Sausserousse s’appelait Aimable de son petit nom, comment vouliez-vous qu’il ne fit pas fortune avec ces deux noms prédestinés ? Après la sauce rousse il administre la sauce blanche aux incendiés et un de ces jours il recevra les palmes académiques.

Qu’il me soit permis d’ajouter, pour compléter les notes de Macé, que la maison fut construite en 1470 ; toutes celles du même côté de la rue des Innocents étaient en bordure sur le charnier des Innocents et faisaient partie du couvent du même nom.

Toutes possèdent ces trois étages de caveaux sombres, bas, étouffants, d’in pace, qui rappellent d’une façon sinistre la bestiale et lâche cruauté de la noblesse et du clergé avant la Révolution.

Le caveau en tant que débit-restaurant a été ouvert en 1812 ; aujourd’hui les caveaux sont éclairés au gaz et la nuit la jeunesse dorée vient rire et boire, en écoutant dans l’extase béate et idiote particulière aux gommeux et aux cocottes saoûles, les chanteurs ambulants et les joueurs de cithare qui redisent les refrains du jour.
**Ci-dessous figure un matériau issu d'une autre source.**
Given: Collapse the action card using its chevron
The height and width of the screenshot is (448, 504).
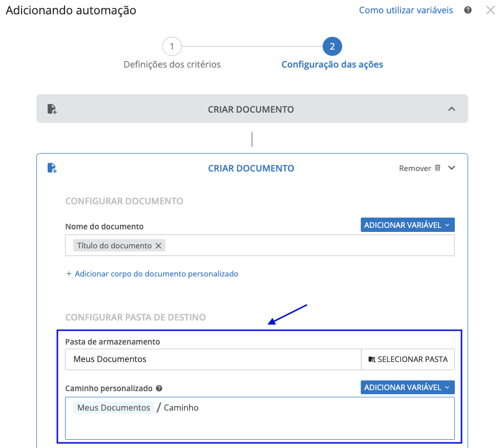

De temps en temps un grand brouhaha de (rois minutes de curiosité ; c’est le prince de Galles qui vient prendre un verre en passant, mais qui trouve le milieu trop comme il faut pour lui et trop privé de baccarat, puis tout rentre dans le calme et la jeunesse continue à noyer ses nuits dans le Champagne, à côté des braves maraîchers qui, dans leur for intérieur, ont une bien triste idée des classes dirigeantes et de leurs rejetons.
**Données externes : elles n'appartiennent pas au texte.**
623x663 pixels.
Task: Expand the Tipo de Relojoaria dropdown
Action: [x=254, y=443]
J’ai voulu visiter ce fameux troisième étage d’in pace à plus de 15 mètres sous terre ; impossible, non-seulement à cause de l’eau, mais parce que la ville les a fait murer. Pourquoi ? je l’ignore et quand M. Gautier a succédé à Aimable Sausserousse il y a 15 ans, il en était déjà ainsi.

Ça ne fait rien, allez par une belle nuit au numéro 15 de la rue des Innocents, au caveau, vous verrez que, comme étude de mœurs, la chose en vaut vraiment la peine.

— Allons, Tortillard, haut la trique, voilà un poivrot !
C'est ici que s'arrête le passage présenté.